Messouda was told that this would only be possible if she sold the business that she had spent years building up, even though it was her only livelihood. She did this a week later. Even then, she was still only able to get the colonial authorities to listen to her case after hiring a French lawyer to write a strongly worded letter on her behalf. Finally, at 9 a.m. on Sept. 28, 1936, a committee of three French men voted that she should be removed from the register. After 15 years, Messouda was no longer prostitute number 118. But successes like this were the minority. Very few women ever managed to leave the colonial prison of Bousbir, which was finally closed in 1955 after pressure from the Moroccan nationalist movement. Only then were the 675 women still living there finally allowed to leave. The trail fades away along with their presence in Bousbir, for the archives are silent on what came after the dismantling of the red-light district. We can only conjecture from the fact that sex work became illegal on independence: It would have been difficult for the women either to reintegrate into their communities or to keep selling sex.

What is left of Bousbir? Visitors to the district in Casablanca today will find that it is chillingly unchanged. There is still only one gate into this area of Mers Sultan in central Casablanca, just as when it was designed in the 1910s. Walking through the eerily quiet streets of this residential neighbourhood, you’ll notice two things. Firstly, the architecture is still almost identical to the colonial postcards produced a century ago. You can see the same central marketplace, the same neo-Orientalist arches designed by French architects, and the same backgrounds as the famous picture postcards. Secondly, if you look up at the street signs on the wall, you’ll notice that the names of the streets have been sloppily painted over in an attempt to hide the old names.

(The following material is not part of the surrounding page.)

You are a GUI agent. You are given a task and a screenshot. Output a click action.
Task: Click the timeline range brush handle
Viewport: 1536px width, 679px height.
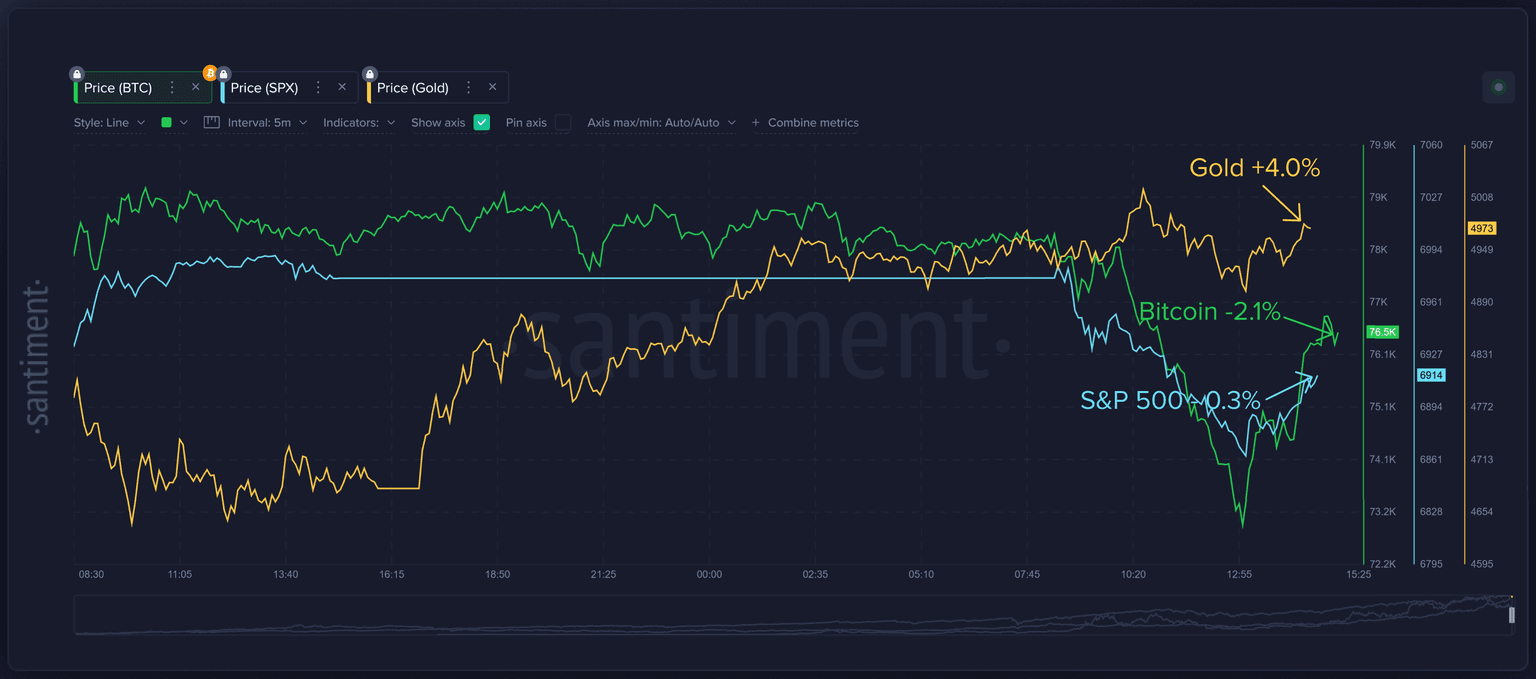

Rue Tazia, Rue Marrakchia, Rue Meknessia: all of these streets were named after women from different Moroccan cities — Taza, Marrakech, Meknes — who lived and worked there. They hint at the history of this haunted part of Casablanca, and reveal the efforts to pretend that this is just a distant memory. Traces of the women are still there, obscured but easy to find if you know where to look, just like the collection of letters sitting in the French colonial archive. The women’s own voices remain inaccessible; for the most part, their lives, at least the parts spent in Bousbir, can only be reconstructed from how they were described by their fathers, their husbands or colonial bureaucrats. And of how they coped after they were freed, nothing is known at all.